PAGE EXTRACT:

- Opening Delimiter -

American businessman and entrepreneur (born 1965)

Joel Trammell is an American businessman and entrepreneur.

Trammell is the former CEO of Black Box Network Services, and the founder and chairman of Khorus Software, which equips CEOs with strategy-execution software. He is also the author of The CEO Tightrope, published by Greenleaf Book Group in 2014. He has authored two additional books, The Manager’s Playbook (2021) and The Chief Executive Operating System (2023).

==Education==
Trammell received his bachelor of science degree in electrical engineering from Louisiana Tech University in 1987. Trammell served on the board of directors for The Louisiana Tech University Research Foundation for the 2013–2014 year.

==Career==
After college, Trammell went on to be an instructor at the Naval Nuclear Power School for four years. From 1990 to 1995, Trammell served as CEO for UST Computers, then co-founded HomeSmart. In 1999, Trammell and his wife, Cathy Fulton, co-founded NetQoS, a developer of network and application performance management software. He served as CEO until the company was acquired by CA Technologies in 2009 for $200 million. After NetQoS, Trammell founded Cache IQ, a developer of network resident caching solutions for file-based storage. Cache IQ was acquired by NetApp Inc. in November 2012. Trammell founded Khorus Software in 2013, a business management software company made specifically for CEOs to align organizations, execute strategy, and deliver predictable results. The company officially launched in February 2014 and Trammell serves as chairman.

- Closing Delimiter -

(Records from a collection)

- Opening Delimiter -

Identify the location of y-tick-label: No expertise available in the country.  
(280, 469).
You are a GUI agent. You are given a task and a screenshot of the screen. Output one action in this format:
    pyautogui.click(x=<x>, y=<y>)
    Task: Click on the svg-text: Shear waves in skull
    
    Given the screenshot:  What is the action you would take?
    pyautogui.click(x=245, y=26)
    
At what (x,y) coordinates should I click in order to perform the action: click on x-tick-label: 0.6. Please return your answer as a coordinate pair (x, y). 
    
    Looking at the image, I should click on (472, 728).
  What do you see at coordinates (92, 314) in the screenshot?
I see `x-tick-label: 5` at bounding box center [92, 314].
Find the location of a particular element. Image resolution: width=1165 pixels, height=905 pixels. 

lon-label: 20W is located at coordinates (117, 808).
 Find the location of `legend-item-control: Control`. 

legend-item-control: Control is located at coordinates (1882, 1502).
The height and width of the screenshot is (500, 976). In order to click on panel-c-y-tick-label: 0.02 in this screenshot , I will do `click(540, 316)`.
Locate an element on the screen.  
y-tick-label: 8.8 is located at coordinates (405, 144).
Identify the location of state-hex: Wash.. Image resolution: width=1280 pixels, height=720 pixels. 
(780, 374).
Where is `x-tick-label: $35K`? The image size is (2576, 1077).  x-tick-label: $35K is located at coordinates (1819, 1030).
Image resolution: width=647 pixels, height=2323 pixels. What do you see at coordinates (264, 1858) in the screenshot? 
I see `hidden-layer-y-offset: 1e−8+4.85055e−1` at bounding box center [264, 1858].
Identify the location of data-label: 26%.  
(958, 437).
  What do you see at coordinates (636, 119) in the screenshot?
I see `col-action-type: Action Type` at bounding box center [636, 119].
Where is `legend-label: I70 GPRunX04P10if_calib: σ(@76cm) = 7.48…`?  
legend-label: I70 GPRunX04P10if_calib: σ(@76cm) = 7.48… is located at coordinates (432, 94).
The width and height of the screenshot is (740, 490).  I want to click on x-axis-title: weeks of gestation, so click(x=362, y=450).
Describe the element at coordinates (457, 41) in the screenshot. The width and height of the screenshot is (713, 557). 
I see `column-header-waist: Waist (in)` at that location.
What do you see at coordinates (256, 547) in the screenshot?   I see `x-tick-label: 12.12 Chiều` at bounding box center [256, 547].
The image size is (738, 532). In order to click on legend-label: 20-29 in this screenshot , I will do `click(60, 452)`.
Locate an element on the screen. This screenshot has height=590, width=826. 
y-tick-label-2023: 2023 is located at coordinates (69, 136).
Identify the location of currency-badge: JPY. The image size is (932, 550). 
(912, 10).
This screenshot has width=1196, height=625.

- Closing Delimiter -

DIRECTIONS FOR THIS TASK: Copy the whole profile of Joel Trammell word for word.

RESPONSE:
American businessman and entrepreneur (born 1965)

Joel Trammell is an American businessman and entrepreneur.

Trammell is the former CEO of Black Box Network Services, and the founder and chairman of Khorus Software, which equips CEOs with strategy-execution software. He is also the author of The CEO Tightrope, published by Greenleaf Book Group in 2014. He has authored two additional books, The Manager’s Playbook (2021) and The Chief Executive Operating System (2023).

==Education==
Trammell received his bachelor of science degree in electrical engineering from Louisiana Tech University in 1987. Trammell served on the board of directors for The Louisiana Tech University Research Foundation for the 2013–2014 year.

==Career==
After college, Trammell went on to be an instructor at the Naval Nuclear Power School for four years. From 1990 to 1995, Trammell served as CEO for UST Computers, then co-founded HomeSmart. In 1999, Trammell and his wife, Cathy Fulton, co-founded NetQoS, a developer of network and application performance management software. He served as CEO until the company was acquired by CA Technologies in 2009 for $200 million. After NetQoS, Trammell founded Cache IQ, a developer of network resident caching solutions for file-based storage. Cache IQ was acquired by NetApp Inc. in November 2012. Trammell founded Khorus Software in 2013, a business management software company made specifically for CEOs to align organizations, execute strategy, and deliver predictable results. The company officially launched in February 2014 and Trammell serves as chairman.